## What you need to do:
Return the records from the line containing "Screen dimensions: 1326x577" through the line containing "click(242, 367)", reproducing those lines exactly and nothing else.

== Supplied records ==

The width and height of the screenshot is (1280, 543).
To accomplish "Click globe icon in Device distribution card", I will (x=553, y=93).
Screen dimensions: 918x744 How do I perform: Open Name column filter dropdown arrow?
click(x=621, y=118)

===
== Supplied records ==

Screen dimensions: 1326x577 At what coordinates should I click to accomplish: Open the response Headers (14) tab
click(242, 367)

===

## Correct response:
Screen dimensions: 1326x577 At what coordinates should I click to accomplish: Open the response Headers (14) tab
click(242, 367)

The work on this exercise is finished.